Recent Books on Women & Gender in American Religious History

Recent Books on Women & Gender in American Religious History August 19, 2020

Next week Baylor’s fall semester begins. Courtesy of the pandemic, stress among both students and professors is higher going into this school year than into any other one in recent memory. Nevertheless, I am excited to return to teaching. One of my favorite things to do at Baylor is offer my biennial graduate course “Women, Gender, and Sex in American Religious History”—and this semester is the lucky one out of four!

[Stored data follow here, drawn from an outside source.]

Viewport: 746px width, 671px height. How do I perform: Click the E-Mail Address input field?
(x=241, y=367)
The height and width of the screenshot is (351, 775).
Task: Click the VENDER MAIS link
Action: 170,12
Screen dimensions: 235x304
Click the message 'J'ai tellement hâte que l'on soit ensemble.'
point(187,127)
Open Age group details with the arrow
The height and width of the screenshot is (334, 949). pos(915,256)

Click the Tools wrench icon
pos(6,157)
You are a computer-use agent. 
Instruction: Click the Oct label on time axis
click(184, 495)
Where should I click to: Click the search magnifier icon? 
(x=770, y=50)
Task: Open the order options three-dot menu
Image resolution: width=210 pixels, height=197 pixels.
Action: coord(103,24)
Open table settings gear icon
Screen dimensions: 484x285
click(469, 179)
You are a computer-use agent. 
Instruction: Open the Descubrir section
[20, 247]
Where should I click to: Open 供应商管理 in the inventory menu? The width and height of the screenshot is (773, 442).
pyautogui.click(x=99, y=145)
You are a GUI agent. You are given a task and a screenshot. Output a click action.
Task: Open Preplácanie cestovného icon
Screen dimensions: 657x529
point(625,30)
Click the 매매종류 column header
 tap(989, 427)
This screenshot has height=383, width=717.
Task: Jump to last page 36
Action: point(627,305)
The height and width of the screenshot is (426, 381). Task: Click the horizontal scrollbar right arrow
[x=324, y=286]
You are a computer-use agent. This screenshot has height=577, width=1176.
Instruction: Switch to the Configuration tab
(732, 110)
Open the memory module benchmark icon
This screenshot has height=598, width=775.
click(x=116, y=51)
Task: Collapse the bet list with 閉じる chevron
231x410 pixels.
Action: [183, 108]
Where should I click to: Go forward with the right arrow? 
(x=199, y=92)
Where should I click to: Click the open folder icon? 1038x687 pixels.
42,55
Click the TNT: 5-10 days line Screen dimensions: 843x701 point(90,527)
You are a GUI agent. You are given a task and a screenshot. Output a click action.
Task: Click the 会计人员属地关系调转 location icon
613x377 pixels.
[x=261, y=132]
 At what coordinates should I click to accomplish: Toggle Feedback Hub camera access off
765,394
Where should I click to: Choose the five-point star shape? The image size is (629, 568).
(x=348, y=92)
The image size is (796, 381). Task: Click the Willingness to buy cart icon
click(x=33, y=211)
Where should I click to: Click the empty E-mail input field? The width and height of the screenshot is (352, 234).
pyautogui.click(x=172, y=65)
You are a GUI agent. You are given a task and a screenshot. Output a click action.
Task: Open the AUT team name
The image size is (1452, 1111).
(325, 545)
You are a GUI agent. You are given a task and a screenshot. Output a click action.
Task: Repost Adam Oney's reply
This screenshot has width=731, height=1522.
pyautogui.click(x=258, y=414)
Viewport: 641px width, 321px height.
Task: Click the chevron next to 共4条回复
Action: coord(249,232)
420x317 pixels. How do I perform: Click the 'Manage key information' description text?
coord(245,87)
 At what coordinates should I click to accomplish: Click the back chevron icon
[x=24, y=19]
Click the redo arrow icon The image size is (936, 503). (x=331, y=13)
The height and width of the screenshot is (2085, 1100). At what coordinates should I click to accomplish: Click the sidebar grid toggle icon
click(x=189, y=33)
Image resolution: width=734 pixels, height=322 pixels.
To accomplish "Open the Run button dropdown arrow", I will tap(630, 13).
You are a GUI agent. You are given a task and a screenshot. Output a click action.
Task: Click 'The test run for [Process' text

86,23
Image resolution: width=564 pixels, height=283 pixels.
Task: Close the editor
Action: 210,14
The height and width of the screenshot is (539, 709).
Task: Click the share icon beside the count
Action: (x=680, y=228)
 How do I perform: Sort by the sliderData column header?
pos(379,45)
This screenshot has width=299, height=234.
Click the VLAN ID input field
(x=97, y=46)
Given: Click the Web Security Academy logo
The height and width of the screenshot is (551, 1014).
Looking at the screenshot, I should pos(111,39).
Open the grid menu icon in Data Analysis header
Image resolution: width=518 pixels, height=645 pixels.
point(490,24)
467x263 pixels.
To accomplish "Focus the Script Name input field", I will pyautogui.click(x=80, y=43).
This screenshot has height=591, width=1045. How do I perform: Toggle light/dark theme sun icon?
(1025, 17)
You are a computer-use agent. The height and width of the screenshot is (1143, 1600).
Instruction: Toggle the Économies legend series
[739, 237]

Every time I teach the course, I rotate about one third of the readings so as to include a sample of recent work in the field. Below are this year’s five new books. I look forward to discussing them with my students!

Catherine O’Donnell, Elizabeth Seton: American Saint (Cornell, 2018)

Seton, a Catholic convert, was the first native-born American citizen to be canonized as a saint in the Roman Catholic church. This biography illuminates both the richness of Seton’s individual life and her significance as founder of a religious order and pioneer of the system of Catholic parochial schools in the United States.

Tracy Fessenden, Religion around Billie Holiday (Penn State, 2018)

This biography of the jazz singer most famous for “Strange Fruit” examines “the spiritual and religious forces that left their mark on the performer during her short but influential life.” Fessenden interweaves her narrative with the history of race, gender, Catholicism, black Protestantism, Pentecostalism, and Judaism.

Amy Collier Artman, The Miracle Lady: Kathryn Kuhlman and the Transformation of Charismatic Christianity (Eerdmans, 2019)

The Miracle Lady recovers the life of a female charismatic preacher who was nearly as famous in the mid twentieth century as Billy Graham—but whom few know anymore. Artman uses Kuhlman’s life to trace both the rise of charismatic Christianity in America as well as the challenges faced by female religious leaders.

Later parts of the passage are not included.